Quindi, dall’analisi di possibili fattori predittivi di eventi clinici, attraverso lo studio dei dati delle coorti, si è arrivati alla identificazione degli stessi e quindi alla pianificazione di screening per la diagnosi precoce di patologie emergenti possibilmente collegata ad una terapia precoce e/o prevenzione.

Ma il vero valore aggiunto che gli studi di coorte hanno apportato alla conoscenza dell’infezione da HIV è dato dalla osservazione prolungata nel tempo non solo della risposta ai diversi regimi terapeutici, ma anche della possibile efficacia dell’inizio più o meno precoce della terapia. È così che si è potuto ipotizzare un inizio molto precoce della HAART, per poi dimostrarlo con trial con end-point (necessariamente) surrogati di eventi clinici, dato che i soggetti con scarsa immunodepressione vanno incontro tardivamente ad eventi clinici maggiori, quali quelli AIDS-defining, anche se non trattati (sicuramente non nel breve tempo di un trial clinico).

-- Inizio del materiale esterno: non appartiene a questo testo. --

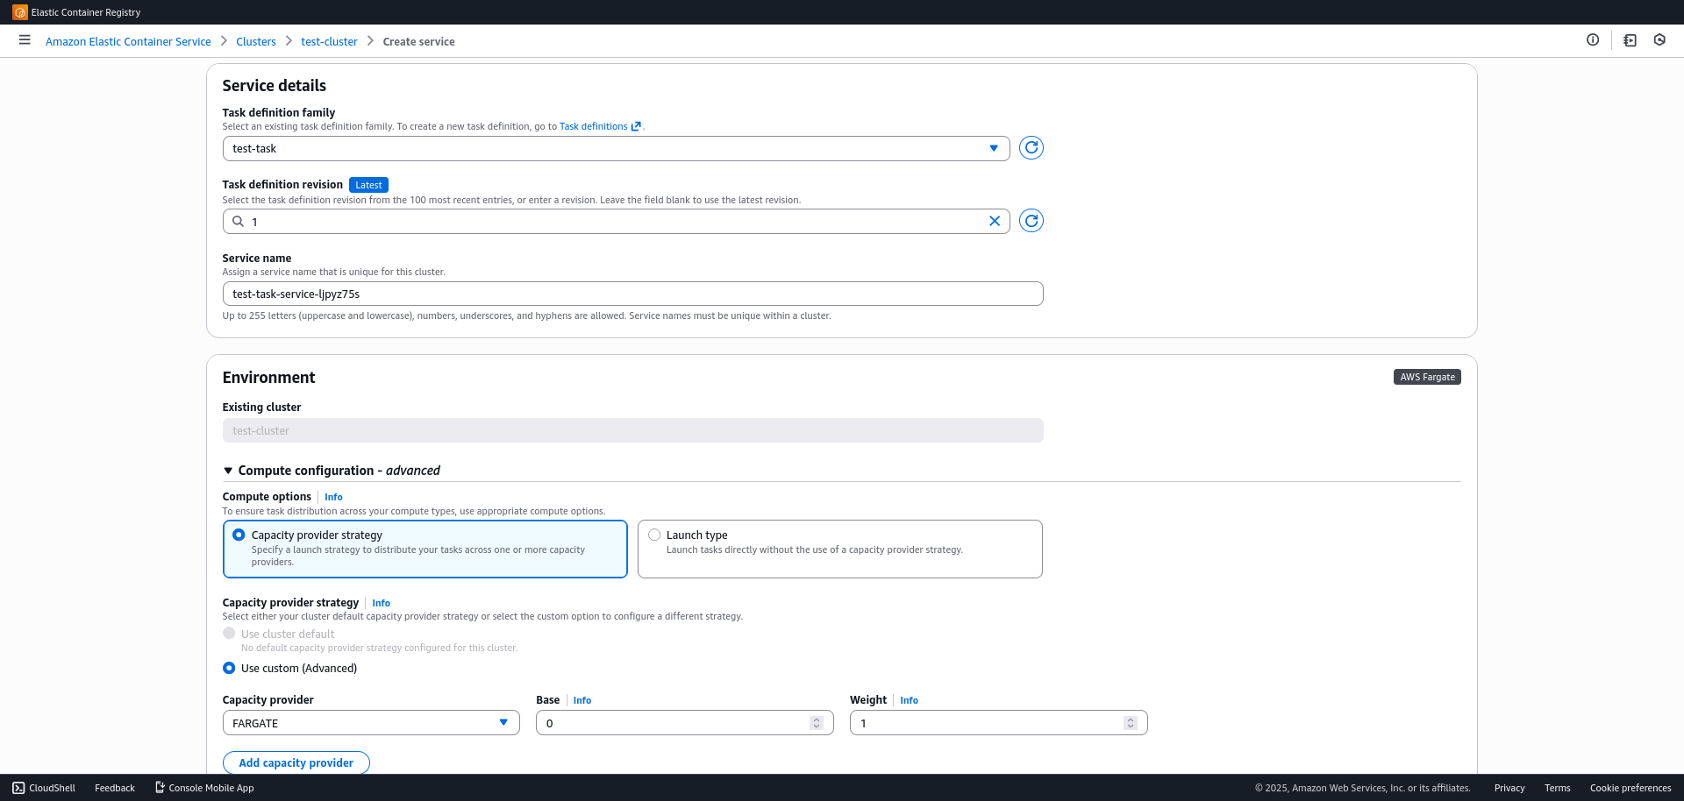Click the info icon in top toolbar
Image resolution: width=1684 pixels, height=801 pixels.
coord(1594,40)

La dimostrazione dell’efficacia del trattamento molto precoce ha portato ad un cambiamento delle linee guida di terapia e ha dato origine ad una riduzione della viremia di popolazione, così che il beneficio sulla singola PLWH si è tradotto nel vantaggio di popolazione e lo stigma nei confronti degli infetti si è ridotto.

Le indicazioni al trattamento delle PLWH hanno accompagnato da subito la storia di questi pazienti e sono il frutto dei risultati ottenuti negli studi clinici randomizzati (RCT), arricchiti da quelli emersi dagli studi di coorte osservazionali in grado di leggere le diversità che vari fattori come etnia, genere, comorbosità, oltre alla differente scelta di cART (non a caso vengono declinati in linee guida nazionali). In questi ultimi anni i regimi di terapia impiegati, nei paesi a medio/alto tenore di vita, danno risultati molto simili per efficacia e tollerabilità e la stabilità della malattia da HIV riduce il peso che le patologie associate hanno sul management delle PLWH, pertanto il contributo delle grandi coorti internazionali in cui confluiscono vari gruppi di ricerca di diverse aree geografiche, finalizzate a raccogliere informazioni su obiettivi specifici come quello sulle donne del Botswana, in stato di gravidanza, condizione che esclude dagli RCT, può aiutare a delineare raccomandazioni omogenee ed universali per seguire le persone sieropositive con successo world wide.

Questo è a mio parere il contributo più prezioso che gli studi di coorte hanno dato alla conoscenza dell’infezione da HIV e al modo di contenerne la progressione nel singolo e la diffusione nella popolazione.